• _ASSIGNMENT_
Pull out every line below that holds the word "computer".

START MATERIAL FOR THIS EXERCISE

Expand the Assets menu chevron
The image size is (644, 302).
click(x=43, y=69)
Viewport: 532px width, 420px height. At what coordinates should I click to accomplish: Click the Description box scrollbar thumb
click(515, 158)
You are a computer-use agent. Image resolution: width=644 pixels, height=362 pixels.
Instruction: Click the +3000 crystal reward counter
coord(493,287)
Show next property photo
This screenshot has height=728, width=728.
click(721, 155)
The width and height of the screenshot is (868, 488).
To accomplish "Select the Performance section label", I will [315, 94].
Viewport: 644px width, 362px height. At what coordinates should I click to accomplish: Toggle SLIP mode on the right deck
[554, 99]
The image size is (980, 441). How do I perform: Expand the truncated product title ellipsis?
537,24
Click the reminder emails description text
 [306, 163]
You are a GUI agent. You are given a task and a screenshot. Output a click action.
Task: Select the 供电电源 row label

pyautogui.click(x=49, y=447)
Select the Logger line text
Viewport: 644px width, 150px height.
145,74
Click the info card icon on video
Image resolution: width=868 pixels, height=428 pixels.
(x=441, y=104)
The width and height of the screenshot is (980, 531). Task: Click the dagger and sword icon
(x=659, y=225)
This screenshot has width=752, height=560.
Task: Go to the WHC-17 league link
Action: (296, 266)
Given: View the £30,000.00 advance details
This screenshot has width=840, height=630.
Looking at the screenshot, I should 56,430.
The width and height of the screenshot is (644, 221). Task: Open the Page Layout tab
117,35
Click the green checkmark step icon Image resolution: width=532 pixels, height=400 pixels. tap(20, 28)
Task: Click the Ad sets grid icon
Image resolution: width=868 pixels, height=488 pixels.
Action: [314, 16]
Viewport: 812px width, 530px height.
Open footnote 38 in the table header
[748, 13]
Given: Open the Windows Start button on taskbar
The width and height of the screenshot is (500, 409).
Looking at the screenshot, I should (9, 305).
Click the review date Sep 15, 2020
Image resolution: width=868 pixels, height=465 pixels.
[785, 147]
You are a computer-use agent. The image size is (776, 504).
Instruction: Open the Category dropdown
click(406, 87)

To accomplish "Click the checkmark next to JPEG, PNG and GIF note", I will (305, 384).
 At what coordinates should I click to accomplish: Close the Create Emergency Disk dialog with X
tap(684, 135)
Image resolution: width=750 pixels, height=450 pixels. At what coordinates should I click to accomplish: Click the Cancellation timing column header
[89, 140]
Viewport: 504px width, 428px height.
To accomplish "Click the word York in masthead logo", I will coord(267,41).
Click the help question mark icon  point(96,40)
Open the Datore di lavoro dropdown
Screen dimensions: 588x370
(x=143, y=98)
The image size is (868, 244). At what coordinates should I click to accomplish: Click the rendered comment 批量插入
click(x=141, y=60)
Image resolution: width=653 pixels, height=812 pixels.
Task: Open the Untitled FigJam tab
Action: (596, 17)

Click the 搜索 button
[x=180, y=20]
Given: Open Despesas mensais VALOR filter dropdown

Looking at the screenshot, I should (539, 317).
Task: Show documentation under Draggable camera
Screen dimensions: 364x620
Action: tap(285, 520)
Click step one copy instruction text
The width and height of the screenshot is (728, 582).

END MATERIAL FOR THIS EXERCISE

• _EXPECTED OUTPUT_
You are a computer-use agent. Image resolution: width=644 pixels, height=362 pixels.
You are a computer-use agent. The image size is (776, 504).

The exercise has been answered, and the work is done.